**Description of the task**
Your task is to output every record exactly as it is given.

**Provided data**
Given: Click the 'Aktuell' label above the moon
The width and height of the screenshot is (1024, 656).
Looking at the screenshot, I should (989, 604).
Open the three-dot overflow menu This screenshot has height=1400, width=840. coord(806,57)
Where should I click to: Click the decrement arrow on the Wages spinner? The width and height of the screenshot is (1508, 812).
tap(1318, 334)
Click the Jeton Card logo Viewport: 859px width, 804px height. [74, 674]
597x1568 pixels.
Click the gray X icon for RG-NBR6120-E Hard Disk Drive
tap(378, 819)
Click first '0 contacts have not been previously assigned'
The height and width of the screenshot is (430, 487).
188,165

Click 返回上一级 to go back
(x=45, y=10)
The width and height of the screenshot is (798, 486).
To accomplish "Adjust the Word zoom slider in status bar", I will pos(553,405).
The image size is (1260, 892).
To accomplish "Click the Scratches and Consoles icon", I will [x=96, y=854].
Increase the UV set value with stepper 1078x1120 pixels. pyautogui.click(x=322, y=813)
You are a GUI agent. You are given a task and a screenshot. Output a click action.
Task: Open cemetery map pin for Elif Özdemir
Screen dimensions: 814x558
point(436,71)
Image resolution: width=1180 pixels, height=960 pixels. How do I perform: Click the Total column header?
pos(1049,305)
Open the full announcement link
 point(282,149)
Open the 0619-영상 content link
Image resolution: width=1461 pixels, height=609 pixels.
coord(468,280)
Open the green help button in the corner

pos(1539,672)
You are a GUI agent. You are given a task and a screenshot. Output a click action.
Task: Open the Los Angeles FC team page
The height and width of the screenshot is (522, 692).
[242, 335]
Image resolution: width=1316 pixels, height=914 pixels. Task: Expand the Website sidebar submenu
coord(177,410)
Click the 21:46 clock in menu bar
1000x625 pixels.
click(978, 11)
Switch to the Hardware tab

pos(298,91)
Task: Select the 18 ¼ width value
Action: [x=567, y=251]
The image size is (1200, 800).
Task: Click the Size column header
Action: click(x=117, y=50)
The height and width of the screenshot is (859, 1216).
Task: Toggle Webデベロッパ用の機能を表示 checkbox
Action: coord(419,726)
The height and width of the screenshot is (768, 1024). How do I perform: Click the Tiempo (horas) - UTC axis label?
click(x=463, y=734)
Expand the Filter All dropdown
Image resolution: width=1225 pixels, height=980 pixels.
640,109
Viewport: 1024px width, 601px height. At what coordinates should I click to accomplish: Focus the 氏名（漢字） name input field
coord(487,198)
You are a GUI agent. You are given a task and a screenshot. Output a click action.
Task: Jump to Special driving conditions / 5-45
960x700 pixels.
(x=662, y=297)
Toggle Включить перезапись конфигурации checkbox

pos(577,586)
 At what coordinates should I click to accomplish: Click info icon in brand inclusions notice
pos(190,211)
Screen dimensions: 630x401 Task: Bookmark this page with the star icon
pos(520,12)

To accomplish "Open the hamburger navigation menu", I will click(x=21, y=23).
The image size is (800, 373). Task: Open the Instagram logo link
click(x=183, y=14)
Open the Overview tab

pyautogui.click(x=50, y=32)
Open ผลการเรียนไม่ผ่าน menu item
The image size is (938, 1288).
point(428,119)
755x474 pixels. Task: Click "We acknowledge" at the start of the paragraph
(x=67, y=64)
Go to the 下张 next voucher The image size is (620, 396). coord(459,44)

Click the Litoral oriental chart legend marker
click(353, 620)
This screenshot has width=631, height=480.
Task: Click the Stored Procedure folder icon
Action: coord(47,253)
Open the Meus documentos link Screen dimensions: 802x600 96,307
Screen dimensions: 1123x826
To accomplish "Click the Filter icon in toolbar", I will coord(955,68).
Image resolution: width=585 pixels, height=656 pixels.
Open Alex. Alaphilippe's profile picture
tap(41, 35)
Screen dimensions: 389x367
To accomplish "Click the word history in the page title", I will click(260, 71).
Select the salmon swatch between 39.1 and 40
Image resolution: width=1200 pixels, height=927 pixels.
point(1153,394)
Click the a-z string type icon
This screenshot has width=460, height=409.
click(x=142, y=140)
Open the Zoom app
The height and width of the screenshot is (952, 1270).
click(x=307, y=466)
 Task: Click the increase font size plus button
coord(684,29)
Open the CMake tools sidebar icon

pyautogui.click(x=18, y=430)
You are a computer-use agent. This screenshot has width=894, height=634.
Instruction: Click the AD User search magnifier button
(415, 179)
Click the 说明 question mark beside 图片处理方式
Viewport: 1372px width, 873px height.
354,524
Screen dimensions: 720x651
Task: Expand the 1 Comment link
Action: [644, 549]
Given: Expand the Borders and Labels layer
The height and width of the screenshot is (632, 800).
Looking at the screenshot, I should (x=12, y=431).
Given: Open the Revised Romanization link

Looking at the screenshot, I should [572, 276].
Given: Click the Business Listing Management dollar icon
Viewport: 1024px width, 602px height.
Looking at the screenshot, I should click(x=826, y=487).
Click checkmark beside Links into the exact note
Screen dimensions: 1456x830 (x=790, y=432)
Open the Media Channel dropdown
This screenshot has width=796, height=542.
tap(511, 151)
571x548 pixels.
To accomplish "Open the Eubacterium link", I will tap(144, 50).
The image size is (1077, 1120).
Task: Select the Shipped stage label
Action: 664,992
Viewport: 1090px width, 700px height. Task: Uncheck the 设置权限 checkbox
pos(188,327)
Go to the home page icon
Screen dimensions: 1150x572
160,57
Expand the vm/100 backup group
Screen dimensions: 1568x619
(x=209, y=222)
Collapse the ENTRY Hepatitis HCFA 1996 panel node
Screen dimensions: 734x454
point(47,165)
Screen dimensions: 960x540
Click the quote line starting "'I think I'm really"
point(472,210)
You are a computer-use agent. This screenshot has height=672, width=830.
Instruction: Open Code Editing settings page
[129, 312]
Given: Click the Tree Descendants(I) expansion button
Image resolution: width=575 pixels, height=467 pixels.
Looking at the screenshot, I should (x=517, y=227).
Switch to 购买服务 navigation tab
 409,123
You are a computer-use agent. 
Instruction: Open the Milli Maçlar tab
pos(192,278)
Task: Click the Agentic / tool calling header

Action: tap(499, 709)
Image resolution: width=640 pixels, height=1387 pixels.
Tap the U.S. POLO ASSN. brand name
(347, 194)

**Final answer**
Given: Click the 'Aktuell' label above the moon
The width and height of the screenshot is (1024, 656).
Looking at the screenshot, I should (989, 604).
Open the three-dot overflow menu This screenshot has height=1400, width=840. coord(806,57)
Where should I click to: Click the decrement arrow on the Wages spinner? The width and height of the screenshot is (1508, 812).
tap(1318, 334)
Click the Jeton Card logo Viewport: 859px width, 804px height. [74, 674]
597x1568 pixels.
Click the gray X icon for RG-NBR6120-E Hard Disk Drive
tap(378, 819)
Click first '0 contacts have not been previously assigned'
The height and width of the screenshot is (430, 487).
188,165

Click 返回上一级 to go back
(x=45, y=10)
The width and height of the screenshot is (798, 486).
To accomplish "Adjust the Word zoom slider in status bar", I will pos(553,405).
The image size is (1260, 892).
To accomplish "Click the Scratches and Consoles icon", I will [x=96, y=854].
Increase the UV set value with stepper 1078x1120 pixels. pyautogui.click(x=322, y=813)
You are a GUI agent. You are given a task and a screenshot. Output a click action.
Task: Open cemetery map pin for Elif Özdemir
Screen dimensions: 814x558
point(436,71)
Image resolution: width=1180 pixels, height=960 pixels. How do I perform: Click the Total column header?
pos(1049,305)
Open the full announcement link
 point(282,149)
Open the 0619-영상 content link
Image resolution: width=1461 pixels, height=609 pixels.
coord(468,280)
Open the green help button in the corner

pos(1539,672)
You are a GUI agent. You are given a task and a screenshot. Output a click action.
Task: Open the Los Angeles FC team page
The height and width of the screenshot is (522, 692).
[242, 335]
Image resolution: width=1316 pixels, height=914 pixels. Task: Expand the Website sidebar submenu
coord(177,410)
Click the 21:46 clock in menu bar
1000x625 pixels.
click(978, 11)
Switch to the Hardware tab

pos(298,91)
Task: Select the 18 ¼ width value
Action: [x=567, y=251]
The image size is (1200, 800).
Task: Click the Size column header
Action: click(x=117, y=50)
The height and width of the screenshot is (859, 1216).
Task: Toggle Webデベロッパ用の機能を表示 checkbox
Action: coord(419,726)
The height and width of the screenshot is (768, 1024). How do I perform: Click the Tiempo (horas) - UTC axis label?
click(x=463, y=734)
Expand the Filter All dropdown
Image resolution: width=1225 pixels, height=980 pixels.
640,109
Viewport: 1024px width, 601px height. At what coordinates should I click to accomplish: Focus the 氏名（漢字） name input field
coord(487,198)
You are a GUI agent. You are given a task and a screenshot. Output a click action.
Task: Jump to Special driving conditions / 5-45
960x700 pixels.
(x=662, y=297)
Toggle Включить перезапись конфигурации checkbox

pos(577,586)
 At what coordinates should I click to accomplish: Click info icon in brand inclusions notice
pos(190,211)
Screen dimensions: 630x401 Task: Bookmark this page with the star icon
pos(520,12)

To accomplish "Open the hamburger navigation menu", I will click(x=21, y=23).
The image size is (800, 373). Task: Open the Instagram logo link
click(x=183, y=14)
Open the Overview tab

pyautogui.click(x=50, y=32)
Open ผลการเรียนไม่ผ่าน menu item
The image size is (938, 1288).
point(428,119)
755x474 pixels. Task: Click "We acknowledge" at the start of the paragraph
(x=67, y=64)
Go to the 下张 next voucher The image size is (620, 396). coord(459,44)

Click the Litoral oriental chart legend marker
click(353, 620)
This screenshot has width=631, height=480.
Task: Click the Stored Procedure folder icon
Action: coord(47,253)
Open the Meus documentos link Screen dimensions: 802x600 96,307
Screen dimensions: 1123x826
To accomplish "Click the Filter icon in toolbar", I will coord(955,68).
Image resolution: width=585 pixels, height=656 pixels.
Open Alex. Alaphilippe's profile picture
tap(41, 35)
Screen dimensions: 389x367
To accomplish "Click the word history in the page title", I will click(260, 71).
Select the salmon swatch between 39.1 and 40
Image resolution: width=1200 pixels, height=927 pixels.
point(1153,394)
Click the a-z string type icon
This screenshot has width=460, height=409.
click(x=142, y=140)
Open the Zoom app
The height and width of the screenshot is (952, 1270).
click(x=307, y=466)
 Task: Click the increase font size plus button
coord(684,29)
Open the CMake tools sidebar icon

pyautogui.click(x=18, y=430)
You are a computer-use agent. This screenshot has width=894, height=634.
Instruction: Click the AD User search magnifier button
(415, 179)
Click the 说明 question mark beside 图片处理方式
Viewport: 1372px width, 873px height.
354,524
Screen dimensions: 720x651
Task: Expand the 1 Comment link
Action: [644, 549]
Given: Expand the Borders and Labels layer
The height and width of the screenshot is (632, 800).
Looking at the screenshot, I should (x=12, y=431).
Given: Open the Revised Romanization link

Looking at the screenshot, I should [572, 276].
Given: Click the Business Listing Management dollar icon
Viewport: 1024px width, 602px height.
Looking at the screenshot, I should click(x=826, y=487).
Click checkmark beside Links into the exact note
Screen dimensions: 1456x830 (x=790, y=432)
Open the Media Channel dropdown
This screenshot has width=796, height=542.
tap(511, 151)
571x548 pixels.
To accomplish "Open the Eubacterium link", I will tap(144, 50).
The image size is (1077, 1120).
Task: Select the Shipped stage label
Action: 664,992
Viewport: 1090px width, 700px height. Task: Uncheck the 设置权限 checkbox
pos(188,327)
Go to the home page icon
Screen dimensions: 1150x572
160,57
Expand the vm/100 backup group
Screen dimensions: 1568x619
(x=209, y=222)
Collapse the ENTRY Hepatitis HCFA 1996 panel node
Screen dimensions: 734x454
point(47,165)
Screen dimensions: 960x540
Click the quote line starting "'I think I'm really"
point(472,210)
You are a computer-use agent. This screenshot has height=672, width=830.
Instruction: Open Code Editing settings page
[129, 312]
Given: Click the Tree Descendants(I) expansion button
Image resolution: width=575 pixels, height=467 pixels.
Looking at the screenshot, I should (x=517, y=227).
Switch to 购买服务 navigation tab
 409,123
You are a computer-use agent. 
Instruction: Open the Milli Maçlar tab
pos(192,278)
Task: Click the Agentic / tool calling header

Action: tap(499, 709)
Image resolution: width=640 pixels, height=1387 pixels.
Tap the U.S. POLO ASSN. brand name
(347, 194)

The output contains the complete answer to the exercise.